When the line containing "You are a computer-use agent. Viewport: 527px" is reached, include it and end there; set down verbatim every line before it, starting at the top of the records.

- [DATASET]:
= = = = =
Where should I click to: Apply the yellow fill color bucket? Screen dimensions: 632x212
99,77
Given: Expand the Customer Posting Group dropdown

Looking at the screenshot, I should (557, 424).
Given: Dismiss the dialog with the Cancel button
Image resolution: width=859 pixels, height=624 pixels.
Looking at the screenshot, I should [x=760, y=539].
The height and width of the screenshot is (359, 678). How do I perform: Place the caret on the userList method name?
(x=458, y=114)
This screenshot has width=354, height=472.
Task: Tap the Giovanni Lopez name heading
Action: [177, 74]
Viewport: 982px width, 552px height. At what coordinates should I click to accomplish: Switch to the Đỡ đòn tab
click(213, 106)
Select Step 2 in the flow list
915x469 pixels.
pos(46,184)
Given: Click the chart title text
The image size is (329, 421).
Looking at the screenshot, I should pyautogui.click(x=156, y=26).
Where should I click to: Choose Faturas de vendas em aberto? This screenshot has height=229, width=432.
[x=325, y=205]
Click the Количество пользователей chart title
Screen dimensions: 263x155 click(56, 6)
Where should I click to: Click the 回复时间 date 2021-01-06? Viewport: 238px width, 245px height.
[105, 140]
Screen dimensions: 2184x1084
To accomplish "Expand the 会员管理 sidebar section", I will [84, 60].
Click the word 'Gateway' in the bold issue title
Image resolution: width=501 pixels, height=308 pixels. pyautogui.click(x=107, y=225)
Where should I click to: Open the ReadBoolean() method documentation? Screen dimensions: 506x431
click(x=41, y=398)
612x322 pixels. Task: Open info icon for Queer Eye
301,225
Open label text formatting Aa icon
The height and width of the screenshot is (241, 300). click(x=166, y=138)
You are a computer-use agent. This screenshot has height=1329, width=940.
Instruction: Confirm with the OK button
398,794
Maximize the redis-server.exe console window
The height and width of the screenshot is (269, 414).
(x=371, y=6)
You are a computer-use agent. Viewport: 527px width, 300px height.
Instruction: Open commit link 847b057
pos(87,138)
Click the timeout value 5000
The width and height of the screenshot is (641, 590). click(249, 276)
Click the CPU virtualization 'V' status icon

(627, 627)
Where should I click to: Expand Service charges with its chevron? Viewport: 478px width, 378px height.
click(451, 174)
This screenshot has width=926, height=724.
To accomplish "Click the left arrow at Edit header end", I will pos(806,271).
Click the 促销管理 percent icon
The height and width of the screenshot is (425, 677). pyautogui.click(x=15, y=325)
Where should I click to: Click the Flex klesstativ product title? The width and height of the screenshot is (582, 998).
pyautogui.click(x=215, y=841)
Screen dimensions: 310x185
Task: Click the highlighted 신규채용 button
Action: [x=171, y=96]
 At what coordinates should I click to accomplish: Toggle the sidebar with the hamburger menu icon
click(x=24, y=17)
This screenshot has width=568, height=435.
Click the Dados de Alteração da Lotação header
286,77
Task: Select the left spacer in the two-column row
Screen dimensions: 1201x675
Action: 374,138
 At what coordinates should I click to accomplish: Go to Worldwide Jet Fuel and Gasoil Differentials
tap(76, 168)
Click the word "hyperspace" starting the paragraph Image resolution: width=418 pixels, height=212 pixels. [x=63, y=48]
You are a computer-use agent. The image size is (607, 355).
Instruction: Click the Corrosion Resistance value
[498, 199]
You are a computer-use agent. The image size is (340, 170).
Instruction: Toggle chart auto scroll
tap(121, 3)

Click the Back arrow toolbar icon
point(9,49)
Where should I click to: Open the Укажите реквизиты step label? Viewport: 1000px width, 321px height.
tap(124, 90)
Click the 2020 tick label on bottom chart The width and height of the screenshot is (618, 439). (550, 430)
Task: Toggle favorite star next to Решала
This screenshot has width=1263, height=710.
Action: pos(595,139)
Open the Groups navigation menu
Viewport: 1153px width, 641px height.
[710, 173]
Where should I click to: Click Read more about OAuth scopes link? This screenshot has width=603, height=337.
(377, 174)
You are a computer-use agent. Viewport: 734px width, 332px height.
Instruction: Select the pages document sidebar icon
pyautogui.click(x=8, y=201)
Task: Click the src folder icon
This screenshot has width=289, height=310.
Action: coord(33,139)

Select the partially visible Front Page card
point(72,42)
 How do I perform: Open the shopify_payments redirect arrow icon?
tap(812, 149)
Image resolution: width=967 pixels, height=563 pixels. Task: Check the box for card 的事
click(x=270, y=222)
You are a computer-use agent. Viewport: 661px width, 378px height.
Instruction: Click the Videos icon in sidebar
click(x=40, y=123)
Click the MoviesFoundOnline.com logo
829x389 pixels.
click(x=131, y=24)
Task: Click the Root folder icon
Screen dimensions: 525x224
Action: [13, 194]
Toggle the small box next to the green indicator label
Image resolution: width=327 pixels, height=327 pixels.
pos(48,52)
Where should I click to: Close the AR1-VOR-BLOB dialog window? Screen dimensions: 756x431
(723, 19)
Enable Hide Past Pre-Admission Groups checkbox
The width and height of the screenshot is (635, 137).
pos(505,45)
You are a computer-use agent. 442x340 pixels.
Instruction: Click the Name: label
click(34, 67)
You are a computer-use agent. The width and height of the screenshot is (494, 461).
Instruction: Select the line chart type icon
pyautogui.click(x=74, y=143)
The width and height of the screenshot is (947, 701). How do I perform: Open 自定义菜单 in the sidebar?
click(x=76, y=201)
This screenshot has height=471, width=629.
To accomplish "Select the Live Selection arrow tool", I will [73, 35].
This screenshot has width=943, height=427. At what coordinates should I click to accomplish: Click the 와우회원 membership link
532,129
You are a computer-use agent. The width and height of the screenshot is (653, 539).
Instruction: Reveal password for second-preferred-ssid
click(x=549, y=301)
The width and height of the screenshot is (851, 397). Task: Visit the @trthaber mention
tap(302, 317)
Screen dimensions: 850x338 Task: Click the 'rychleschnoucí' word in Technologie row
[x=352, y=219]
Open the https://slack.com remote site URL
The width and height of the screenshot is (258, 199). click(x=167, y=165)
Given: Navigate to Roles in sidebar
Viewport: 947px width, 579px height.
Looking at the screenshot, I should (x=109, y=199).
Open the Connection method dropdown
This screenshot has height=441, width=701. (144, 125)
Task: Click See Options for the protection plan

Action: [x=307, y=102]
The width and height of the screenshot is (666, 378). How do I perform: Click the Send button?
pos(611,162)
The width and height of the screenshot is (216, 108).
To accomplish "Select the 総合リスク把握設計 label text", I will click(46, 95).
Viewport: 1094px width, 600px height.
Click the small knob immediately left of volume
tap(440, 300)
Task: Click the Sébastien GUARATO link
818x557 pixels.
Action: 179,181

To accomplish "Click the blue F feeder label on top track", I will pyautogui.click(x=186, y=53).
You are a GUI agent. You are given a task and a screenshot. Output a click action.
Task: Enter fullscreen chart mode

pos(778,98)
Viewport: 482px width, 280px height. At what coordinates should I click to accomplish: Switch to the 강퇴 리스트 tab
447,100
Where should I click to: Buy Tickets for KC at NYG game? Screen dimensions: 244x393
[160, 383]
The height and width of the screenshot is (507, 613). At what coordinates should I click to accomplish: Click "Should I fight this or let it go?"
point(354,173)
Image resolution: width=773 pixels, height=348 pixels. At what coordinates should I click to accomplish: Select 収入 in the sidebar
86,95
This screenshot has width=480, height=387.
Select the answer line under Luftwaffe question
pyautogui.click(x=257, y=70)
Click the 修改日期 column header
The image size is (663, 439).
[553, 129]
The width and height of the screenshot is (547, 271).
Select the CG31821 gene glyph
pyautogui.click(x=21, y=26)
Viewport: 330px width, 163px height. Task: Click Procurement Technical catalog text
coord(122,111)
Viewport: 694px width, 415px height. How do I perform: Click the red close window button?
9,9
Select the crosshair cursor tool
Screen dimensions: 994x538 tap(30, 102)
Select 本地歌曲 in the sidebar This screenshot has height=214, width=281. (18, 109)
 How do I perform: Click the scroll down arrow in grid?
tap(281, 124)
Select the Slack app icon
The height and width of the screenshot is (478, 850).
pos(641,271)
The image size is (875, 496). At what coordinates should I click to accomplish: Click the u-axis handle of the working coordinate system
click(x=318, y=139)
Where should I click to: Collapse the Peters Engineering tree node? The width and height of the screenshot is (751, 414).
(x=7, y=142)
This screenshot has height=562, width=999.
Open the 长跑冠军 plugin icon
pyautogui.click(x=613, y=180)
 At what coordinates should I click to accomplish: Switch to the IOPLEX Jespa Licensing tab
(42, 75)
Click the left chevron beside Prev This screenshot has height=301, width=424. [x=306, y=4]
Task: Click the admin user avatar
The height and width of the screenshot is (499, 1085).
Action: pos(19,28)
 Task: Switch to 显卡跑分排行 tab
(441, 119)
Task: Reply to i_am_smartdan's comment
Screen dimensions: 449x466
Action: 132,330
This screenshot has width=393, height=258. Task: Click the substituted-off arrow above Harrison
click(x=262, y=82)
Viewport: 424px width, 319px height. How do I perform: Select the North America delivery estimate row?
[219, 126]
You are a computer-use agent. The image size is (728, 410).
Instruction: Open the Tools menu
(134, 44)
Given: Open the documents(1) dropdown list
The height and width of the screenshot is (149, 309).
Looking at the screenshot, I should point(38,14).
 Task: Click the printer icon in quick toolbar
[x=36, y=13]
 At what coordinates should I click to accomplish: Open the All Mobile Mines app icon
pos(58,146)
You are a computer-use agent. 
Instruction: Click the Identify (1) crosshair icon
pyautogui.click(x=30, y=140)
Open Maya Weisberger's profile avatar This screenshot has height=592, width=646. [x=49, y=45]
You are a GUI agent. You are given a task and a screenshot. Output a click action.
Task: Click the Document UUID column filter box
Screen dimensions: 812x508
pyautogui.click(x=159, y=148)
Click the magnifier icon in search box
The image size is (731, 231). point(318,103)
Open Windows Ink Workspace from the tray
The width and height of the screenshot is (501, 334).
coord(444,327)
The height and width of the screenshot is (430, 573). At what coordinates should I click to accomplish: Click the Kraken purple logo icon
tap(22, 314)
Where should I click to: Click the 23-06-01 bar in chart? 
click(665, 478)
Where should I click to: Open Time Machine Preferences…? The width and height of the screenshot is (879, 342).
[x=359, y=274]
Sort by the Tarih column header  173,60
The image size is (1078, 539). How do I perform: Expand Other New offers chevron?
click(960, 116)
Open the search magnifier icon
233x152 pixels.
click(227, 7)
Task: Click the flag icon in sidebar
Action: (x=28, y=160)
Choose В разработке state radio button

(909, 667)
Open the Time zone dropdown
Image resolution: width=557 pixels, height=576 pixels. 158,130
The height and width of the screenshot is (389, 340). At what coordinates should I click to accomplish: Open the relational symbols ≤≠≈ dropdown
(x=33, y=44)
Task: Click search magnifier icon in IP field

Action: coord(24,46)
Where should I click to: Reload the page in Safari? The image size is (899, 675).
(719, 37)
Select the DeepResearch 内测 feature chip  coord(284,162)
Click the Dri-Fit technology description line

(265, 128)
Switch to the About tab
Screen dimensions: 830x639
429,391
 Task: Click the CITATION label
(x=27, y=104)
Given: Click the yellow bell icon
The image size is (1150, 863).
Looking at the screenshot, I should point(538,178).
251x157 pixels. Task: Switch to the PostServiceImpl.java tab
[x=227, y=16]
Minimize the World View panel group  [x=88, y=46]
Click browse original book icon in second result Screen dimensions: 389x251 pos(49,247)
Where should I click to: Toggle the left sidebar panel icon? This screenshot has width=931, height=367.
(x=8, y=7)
= = = = =
- [RESPONSE TO THE TASK]:
Where should I click to: Apply the yellow fill color bucket? Screen dimensions: 632x212
99,77
Given: Expand the Customer Posting Group dropdown

Looking at the screenshot, I should (557, 424).
Given: Dismiss the dialog with the Cancel button
Image resolution: width=859 pixels, height=624 pixels.
Looking at the screenshot, I should [x=760, y=539].
The height and width of the screenshot is (359, 678). How do I perform: Place the caret on the userList method name?
(x=458, y=114)
This screenshot has width=354, height=472.
Task: Tap the Giovanni Lopez name heading
Action: [177, 74]
Viewport: 982px width, 552px height. At what coordinates should I click to accomplish: Switch to the Đỡ đòn tab
click(213, 106)
Select Step 2 in the flow list
915x469 pixels.
pos(46,184)
Given: Click the chart title text
The image size is (329, 421).
Looking at the screenshot, I should pyautogui.click(x=156, y=26).
Where should I click to: Choose Faturas de vendas em aberto? This screenshot has height=229, width=432.
[x=325, y=205]
Click the Количество пользователей chart title
Screen dimensions: 263x155 click(56, 6)
Where should I click to: Click the 回复时间 date 2021-01-06? Viewport: 238px width, 245px height.
[105, 140]
Screen dimensions: 2184x1084
To accomplish "Expand the 会员管理 sidebar section", I will [84, 60].
Click the word 'Gateway' in the bold issue title
Image resolution: width=501 pixels, height=308 pixels. pyautogui.click(x=107, y=225)
Where should I click to: Open the ReadBoolean() method documentation? Screen dimensions: 506x431
click(x=41, y=398)
612x322 pixels. Task: Open info icon for Queer Eye
301,225
Open label text formatting Aa icon
The height and width of the screenshot is (241, 300). click(x=166, y=138)
You are a computer-use agent. This screenshot has height=1329, width=940.
Instruction: Confirm with the OK button
398,794
Maximize the redis-server.exe console window
The height and width of the screenshot is (269, 414).
(x=371, y=6)
You are a computer-use agent. Viewport: 527px width, 300px height.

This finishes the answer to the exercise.